-- Exercise --
Copy the data below word for word, from the line with "1930x1178 pixels. At" to the line with "[x=236, y=18]", including both of those lines.

-- Stored rows --
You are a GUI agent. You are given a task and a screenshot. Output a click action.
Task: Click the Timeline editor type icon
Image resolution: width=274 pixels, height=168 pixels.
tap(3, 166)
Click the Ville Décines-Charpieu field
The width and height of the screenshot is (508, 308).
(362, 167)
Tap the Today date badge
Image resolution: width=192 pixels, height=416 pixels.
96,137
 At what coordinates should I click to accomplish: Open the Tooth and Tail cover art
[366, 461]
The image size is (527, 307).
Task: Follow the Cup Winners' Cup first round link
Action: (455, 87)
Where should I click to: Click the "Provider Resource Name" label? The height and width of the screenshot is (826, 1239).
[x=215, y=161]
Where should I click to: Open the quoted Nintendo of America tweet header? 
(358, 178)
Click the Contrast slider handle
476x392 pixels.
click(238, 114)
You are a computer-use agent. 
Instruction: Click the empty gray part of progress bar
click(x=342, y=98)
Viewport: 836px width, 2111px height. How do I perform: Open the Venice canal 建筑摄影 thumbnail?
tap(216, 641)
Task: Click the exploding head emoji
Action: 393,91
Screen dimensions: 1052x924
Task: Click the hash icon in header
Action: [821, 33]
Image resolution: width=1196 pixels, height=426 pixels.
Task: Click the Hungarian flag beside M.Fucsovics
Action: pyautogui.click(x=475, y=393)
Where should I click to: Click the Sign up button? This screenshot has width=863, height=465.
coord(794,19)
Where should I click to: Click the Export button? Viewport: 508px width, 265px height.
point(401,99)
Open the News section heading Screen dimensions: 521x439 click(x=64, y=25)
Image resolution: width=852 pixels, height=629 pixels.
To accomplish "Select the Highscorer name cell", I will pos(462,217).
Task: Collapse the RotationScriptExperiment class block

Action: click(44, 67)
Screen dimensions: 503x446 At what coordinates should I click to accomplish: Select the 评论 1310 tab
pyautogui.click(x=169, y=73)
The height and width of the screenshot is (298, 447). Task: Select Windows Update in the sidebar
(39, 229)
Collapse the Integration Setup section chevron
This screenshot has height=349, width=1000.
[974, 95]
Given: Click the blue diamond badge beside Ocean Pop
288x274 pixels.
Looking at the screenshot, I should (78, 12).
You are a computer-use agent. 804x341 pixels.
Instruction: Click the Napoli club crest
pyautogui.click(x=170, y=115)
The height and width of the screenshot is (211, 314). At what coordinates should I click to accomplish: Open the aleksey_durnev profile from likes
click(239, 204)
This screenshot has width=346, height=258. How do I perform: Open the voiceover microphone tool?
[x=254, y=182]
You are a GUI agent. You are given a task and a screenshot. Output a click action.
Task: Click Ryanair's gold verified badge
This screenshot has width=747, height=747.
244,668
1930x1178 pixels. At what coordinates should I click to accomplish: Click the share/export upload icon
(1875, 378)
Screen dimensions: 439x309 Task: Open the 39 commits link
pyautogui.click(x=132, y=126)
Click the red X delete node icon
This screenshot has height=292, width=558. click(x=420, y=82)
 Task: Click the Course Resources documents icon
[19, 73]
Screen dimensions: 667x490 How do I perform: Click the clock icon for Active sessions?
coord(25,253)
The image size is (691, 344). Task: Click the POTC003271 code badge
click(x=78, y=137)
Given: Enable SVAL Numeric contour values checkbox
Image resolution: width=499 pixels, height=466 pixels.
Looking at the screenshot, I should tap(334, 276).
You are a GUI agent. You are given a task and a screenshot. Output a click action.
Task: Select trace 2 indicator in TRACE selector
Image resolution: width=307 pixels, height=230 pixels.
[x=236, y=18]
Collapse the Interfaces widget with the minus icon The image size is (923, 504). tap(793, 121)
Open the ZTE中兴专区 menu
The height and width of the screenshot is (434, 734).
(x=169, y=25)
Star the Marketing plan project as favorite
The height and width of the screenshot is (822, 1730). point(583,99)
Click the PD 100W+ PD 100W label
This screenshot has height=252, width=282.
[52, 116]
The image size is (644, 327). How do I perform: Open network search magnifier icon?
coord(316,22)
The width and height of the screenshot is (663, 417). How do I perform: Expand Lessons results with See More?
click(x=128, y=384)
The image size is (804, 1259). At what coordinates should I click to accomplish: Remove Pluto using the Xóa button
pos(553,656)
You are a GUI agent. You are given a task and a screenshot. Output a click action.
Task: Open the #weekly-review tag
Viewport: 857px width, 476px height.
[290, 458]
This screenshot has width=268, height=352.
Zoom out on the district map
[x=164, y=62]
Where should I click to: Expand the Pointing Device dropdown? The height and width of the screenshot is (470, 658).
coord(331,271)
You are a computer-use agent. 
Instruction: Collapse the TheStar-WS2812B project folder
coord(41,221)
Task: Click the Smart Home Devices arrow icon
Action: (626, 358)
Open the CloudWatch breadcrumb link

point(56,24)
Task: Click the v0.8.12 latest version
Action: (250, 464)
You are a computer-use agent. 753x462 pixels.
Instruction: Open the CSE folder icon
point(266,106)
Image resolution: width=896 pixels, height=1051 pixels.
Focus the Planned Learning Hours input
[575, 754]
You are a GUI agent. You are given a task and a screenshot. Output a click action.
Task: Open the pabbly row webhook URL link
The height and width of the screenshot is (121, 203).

-- Output for this exercise --
1930x1178 pixels. At what coordinates should I click to accomplish: Click the share/export upload icon
(1875, 378)
Screen dimensions: 439x309 Task: Open the 39 commits link
pyautogui.click(x=132, y=126)
Click the red X delete node icon
This screenshot has height=292, width=558. click(x=420, y=82)
 Task: Click the Course Resources documents icon
[19, 73]
Screen dimensions: 667x490 How do I perform: Click the clock icon for Active sessions?
coord(25,253)
The image size is (691, 344). Task: Click the POTC003271 code badge
click(x=78, y=137)
Given: Enable SVAL Numeric contour values checkbox
Image resolution: width=499 pixels, height=466 pixels.
Looking at the screenshot, I should tap(334, 276).
You are a GUI agent. You are given a task and a screenshot. Output a click action.
Task: Select trace 2 indicator in TRACE selector
Image resolution: width=307 pixels, height=230 pixels.
[x=236, y=18]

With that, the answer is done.